**DIE AUFGABE:** Gib bitte die Datensätze Zeile für Zeile unverändert aus: Beginne ganz am Anfang und höre nach der Zeile auf, die „pos(348,300)“ enthält.

**ANGEZEIGTE DATENSÄTZE:**

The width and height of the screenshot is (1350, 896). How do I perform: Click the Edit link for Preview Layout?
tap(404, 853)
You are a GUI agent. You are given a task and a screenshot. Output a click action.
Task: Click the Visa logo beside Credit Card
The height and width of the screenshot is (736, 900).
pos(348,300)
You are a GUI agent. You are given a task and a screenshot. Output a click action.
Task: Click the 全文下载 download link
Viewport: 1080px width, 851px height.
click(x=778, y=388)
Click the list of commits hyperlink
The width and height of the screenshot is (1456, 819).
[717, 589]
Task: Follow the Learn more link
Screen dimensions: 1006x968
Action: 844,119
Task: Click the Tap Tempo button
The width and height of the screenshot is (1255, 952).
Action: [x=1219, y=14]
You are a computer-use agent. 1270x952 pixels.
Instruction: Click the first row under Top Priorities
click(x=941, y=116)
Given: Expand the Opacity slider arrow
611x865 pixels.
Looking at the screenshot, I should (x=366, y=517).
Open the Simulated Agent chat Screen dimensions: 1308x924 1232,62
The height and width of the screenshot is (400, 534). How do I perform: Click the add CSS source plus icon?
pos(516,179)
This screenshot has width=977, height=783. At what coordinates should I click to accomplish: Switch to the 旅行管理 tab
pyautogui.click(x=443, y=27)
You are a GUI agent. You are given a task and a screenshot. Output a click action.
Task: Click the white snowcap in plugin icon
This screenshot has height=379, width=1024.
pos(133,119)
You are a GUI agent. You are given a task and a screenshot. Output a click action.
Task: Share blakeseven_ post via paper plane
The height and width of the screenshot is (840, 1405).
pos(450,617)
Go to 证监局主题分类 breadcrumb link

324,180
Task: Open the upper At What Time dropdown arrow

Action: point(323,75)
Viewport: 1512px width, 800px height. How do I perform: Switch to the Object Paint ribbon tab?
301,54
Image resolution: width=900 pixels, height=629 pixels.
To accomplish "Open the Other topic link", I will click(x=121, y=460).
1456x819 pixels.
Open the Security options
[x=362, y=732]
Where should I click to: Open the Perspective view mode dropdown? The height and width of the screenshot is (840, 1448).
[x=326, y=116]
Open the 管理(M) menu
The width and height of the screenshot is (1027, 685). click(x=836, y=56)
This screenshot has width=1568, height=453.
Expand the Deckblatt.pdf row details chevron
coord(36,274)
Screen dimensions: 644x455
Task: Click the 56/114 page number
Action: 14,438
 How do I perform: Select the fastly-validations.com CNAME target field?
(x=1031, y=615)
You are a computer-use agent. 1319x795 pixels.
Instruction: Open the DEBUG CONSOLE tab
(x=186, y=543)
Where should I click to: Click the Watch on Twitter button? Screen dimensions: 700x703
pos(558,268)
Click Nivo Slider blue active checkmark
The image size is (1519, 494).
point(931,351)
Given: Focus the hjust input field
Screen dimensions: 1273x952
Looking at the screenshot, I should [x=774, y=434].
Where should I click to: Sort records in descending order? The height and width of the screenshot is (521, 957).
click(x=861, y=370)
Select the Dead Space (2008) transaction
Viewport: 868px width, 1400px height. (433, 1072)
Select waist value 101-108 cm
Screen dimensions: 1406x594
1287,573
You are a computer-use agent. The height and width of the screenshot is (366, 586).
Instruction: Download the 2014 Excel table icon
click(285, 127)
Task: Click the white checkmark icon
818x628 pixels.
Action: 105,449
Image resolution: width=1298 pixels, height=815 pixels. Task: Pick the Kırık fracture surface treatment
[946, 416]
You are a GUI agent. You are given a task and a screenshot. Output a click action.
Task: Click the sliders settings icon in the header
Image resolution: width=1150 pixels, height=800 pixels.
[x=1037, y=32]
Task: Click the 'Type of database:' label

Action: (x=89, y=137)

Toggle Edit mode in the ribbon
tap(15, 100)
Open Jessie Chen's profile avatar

**VOLLSTÄNDIGE AUSGABE:**
The width and height of the screenshot is (1350, 896). How do I perform: Click the Edit link for Preview Layout?
tap(404, 853)
You are a GUI agent. You are given a task and a screenshot. Output a click action.
Task: Click the Visa logo beside Credit Card
The height and width of the screenshot is (736, 900).
pos(348,300)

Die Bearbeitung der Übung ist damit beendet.